Rapor tarihinin, Fethullah Gülen'in dava konusu yapılan konuşmasından önce olması, ‘Gülen konuştu, polis operasyon yaptı' iddiasını çürüttü.
Samanyolu Yayın Grubu Başkanı Hidayet Karaca ile polis müdürlerinin yer aldığı 33 kişi hakkında ‘Tahşiyecilere kumpas' iftirasıyla davanın ikinci duruşmasına MİT'in Tahşiye grubuyla ilgili raporu damga vurdu. Mahkeme, Genelkurmay Başkanlığı'ndan Tahşiyecilerle ilgili ellerindeki bilgi ve belgeleri göndermelerini istemişti. Genelkurmay da MİT'in Tahşiyecilerle ilgili kendilerine gönderdiği 5 Mart 2009 tarihli raporu dün mahkemeye iletti. Dava dosyasına giren 6 sayfalık raporda, Tahşiyeciler olarak bahsedilen Mehmet Doğan grubunun terör örgütü El Kaide ve lideri Usame bin Ladin'e tam destek verdikleri ve Doğan'ın, El Kaide'yi desteklemeyenleri münafık olarak nitelendirdiği anlatılıyor. Grubun, Türkiye'yi de ‘kafir' olarak gördüğü ve El Kaide'nin savaşı ile kurtarılacağı görüşünde olduğu vurgulanıyor.
Fethullah Gülen Hocaefendi'nin, 6 Nisan 2009 tarihli vaazında verdiği talimatla ‘Tahşiyecilerin hedefe konulduğu ve bu sohbette operasyon talimatı verildiği' iddia ediliyordu.
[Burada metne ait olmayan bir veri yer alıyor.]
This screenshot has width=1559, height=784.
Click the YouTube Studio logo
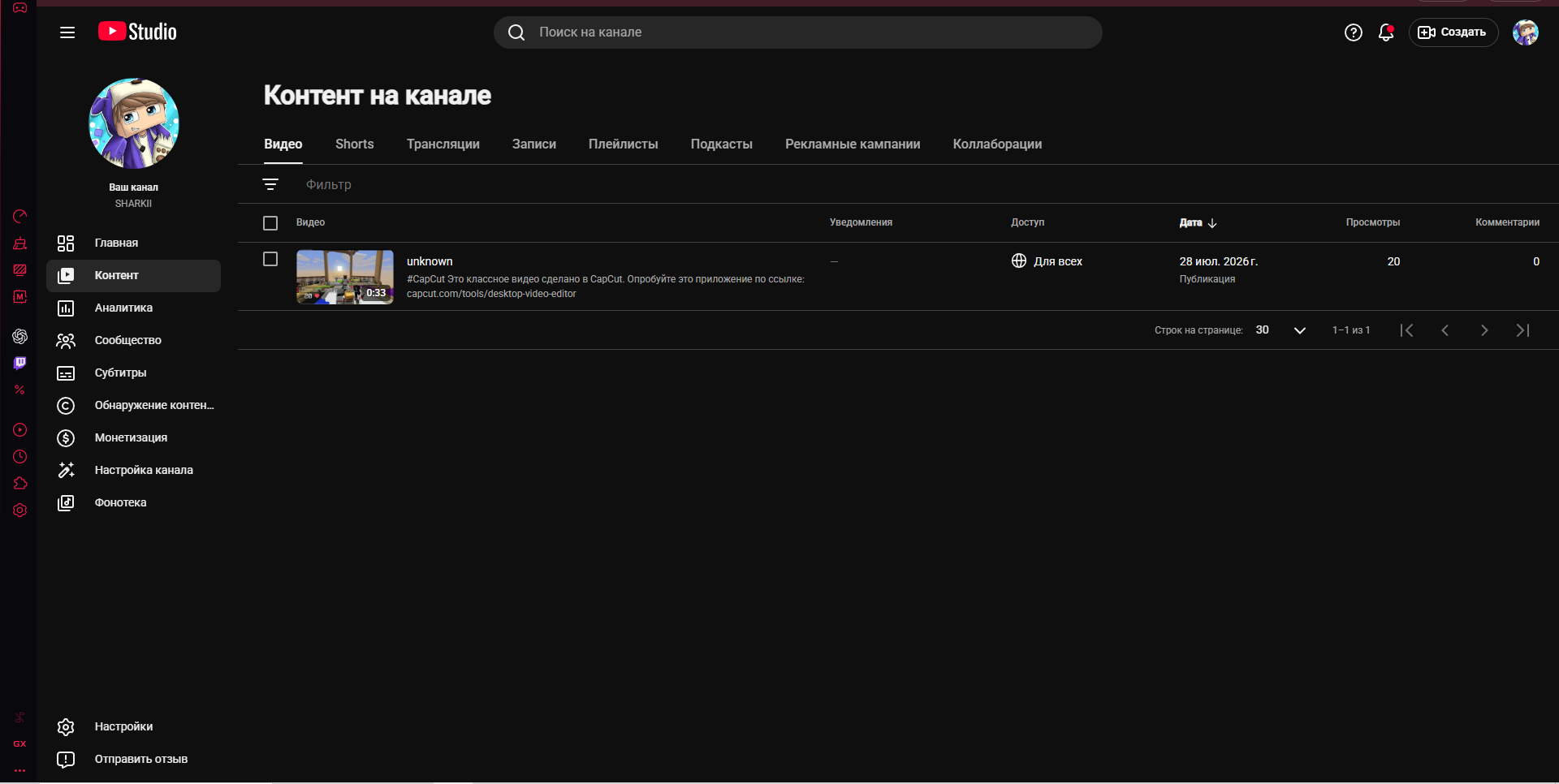tap(137, 32)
Ancak bu rapor, MİT'in, Hocaefendi'nin sohbetinden önceki tarihlerde grubu takip ettiği ve 5 Mart 2009'da Genelkurmay'a ayrıntılı bilgiler içeren rapor gönderdiğini ortaya koyuyor. Böylece, Genelkurmay'ın mahkemeye gönderdiği raporla birlikte dava boşa çıkmış oldu. Rapor özetle şöyle:
El Kaide'ye tam destek
MİT'in raporunda, Doğan ve grup mensuplarının Usame bin Ladin ve El Kaide terör örgütüne tam anlamıyla destek verdiği kaydedildi. Doğan'ın, El Kaide'yi İslam ordusu olarak gördüğü, kâfirlerle savaştığını söylediği anlatılan raporda, Türkiye'nin de kâfir olduğu için El Kaide'nin vereceği savaşla kurtulacağını söylediği belirtildi. Doğan'ın Usame bin Ladin'i Mehdi'nin komutanı, El Kaide'yi de Mehdi'nin askerleri olarak gördüğü aktarıldı. El Kaide'yi desteklemeyenleri münafık kabul ettikleri ifade edildi. Grubun, diğer Nur cemaati gruplarını münafık olarak gördüğü kaydedildi.
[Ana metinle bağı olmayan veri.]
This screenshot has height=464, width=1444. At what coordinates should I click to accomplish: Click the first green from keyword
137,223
PKK ve uyuşturucu kaçakçılarıyla ilişkili
Grubun ileri gelenlerinden ve Doğan'ın da en çok güvendiği adamı olan Mehmet Nuri Turan'ın geçmişte sol görüşlü biri olduğu, örgütsel faaliyetler içinde yer aldığı ifade edildi. PKK ve uyuşturucu kaçakçıları ile iyi ilişkileri bulunduğu aktarılan Turan'ın Tahşiyeciler tarafından, Kudüs'ü teslim alacak kişi olduğuna inanıldığı kaydedildi.
Doğan, kendisini mehdi ilan etti
Raporda, Mehmet Doğan'ın kendisini 1995 yılında ‘mehdi' olarak ilan ettiği anlatılıyor. Ancak daha sonra şartların oluşmadığını görerek geri adım attığı ifade ediliyor.
Seyyitleri kabul etmiyor
Tahşiyecilerin, Kürt etnik kimliğini ön plana çıkaran bir yapı olduğu kaydedilen raporda, grubun lideri Mehmet Doğan'ın Hz. Muhammed'in soyundan gelenleri (seyit) ve şeyhleri tasvip etmediği anlatıldı. Kürt olmayan seyyit ve şeyhlerin Yahudi olduğunu söylediği belirtildi.
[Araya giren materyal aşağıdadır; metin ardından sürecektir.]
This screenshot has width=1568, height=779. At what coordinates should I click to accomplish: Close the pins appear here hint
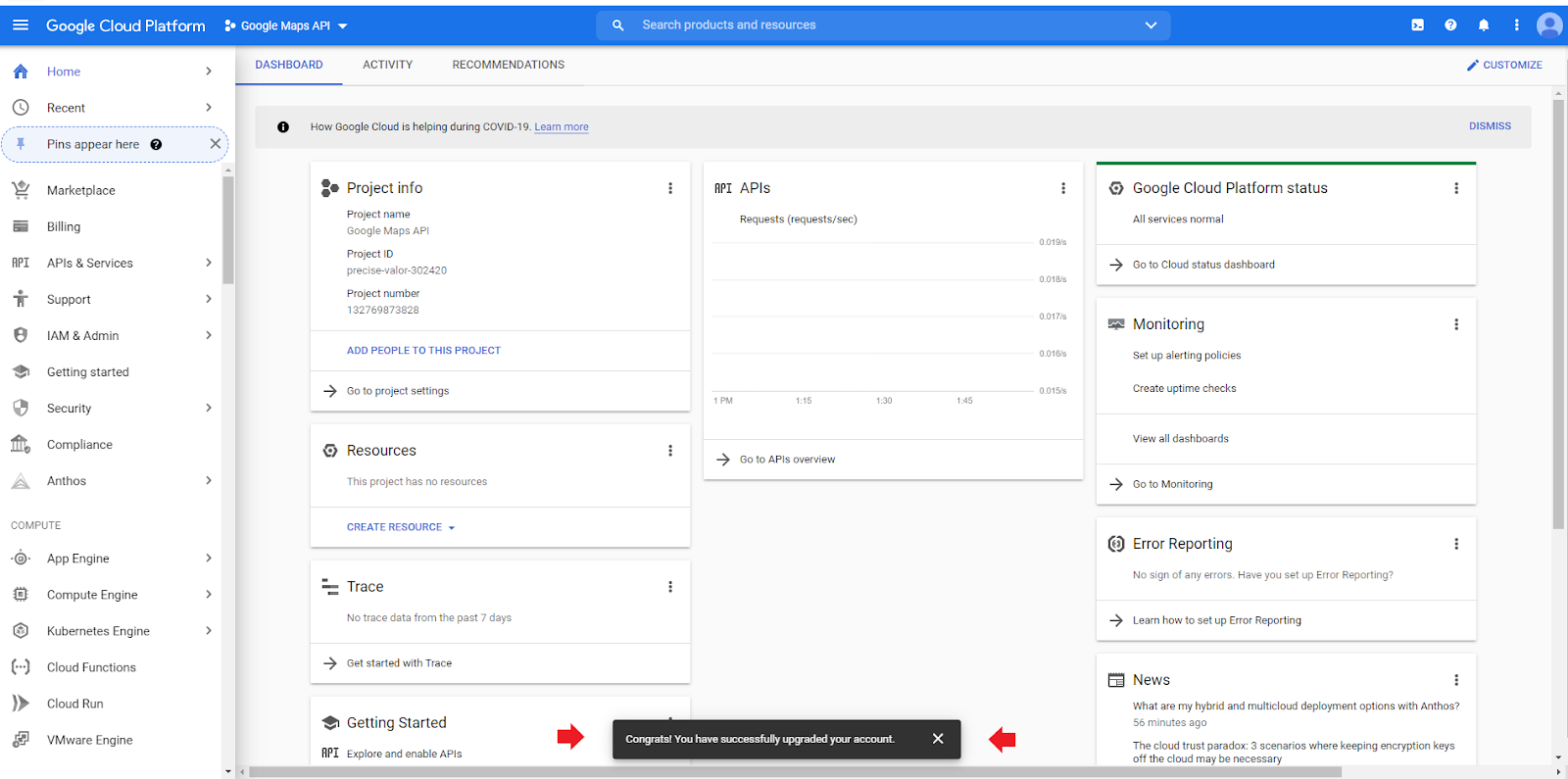(x=215, y=144)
Nur cemaatlerine tehdit mektubu
MİT raporu, grubun 2004 yılında bile takip edildiğini ortaya koydu. Raporda “Mehmet Doğan'ın talimatıyla Mustafa Kaplan tarafından 2004 yılında nurcu liderlere yönelik tehdit içerikli bir mektup yazılmıştır.” denildi.
Eylem yapabilirler
Tahşiyecilerin içe kapanık, şiddet yanlısı cihat anlayışını benimseyen bir yapı olduğu kaydedildi. Türk Silahlı Kuvvetleri içerisinde de örgütlenmek gerektiğini benimsedikleri anlatıldı. MİT değerlendirmesinde, grubun El Kaide yanlısı söylemlerinin propaganda ve taban genişletme amacına yönelik olduğu, uygun ortamı bulması durumunda eylem yapabileceği belirtiliyor.
MİT 2008'de takibe almış
Raporda grubun Türkiye geneli 5 bin civarında mensubunun olduğu anlatılıyor. 2008 Kasım ayı itibarıyla sadece Muş'ta 450-500'e yakın mensubu olduğu ifade edildi. Bu tespit Kasım 2008 tarihinde grubun MİT'in takibinde olduğunu ortaya koyuyor.
Özgür medyaya darbe davasında tutuklu sanıklar hakkında tahliye kararı çıkmadı. Hidayet Karaca ve polis avukatlarının iki gün boyunca iddianamede delilleri tamamen çürüterek yaptıkları savunmaya cevap veremeyen mahkeme, illegal ses kayıtlarının delil olarak gösterildiği dosyadaki isimlerin tutukluluk hallerine devam kararı verdi. Duruşma 23, 24 ve 25 Şubat tarihlerine ertelendi.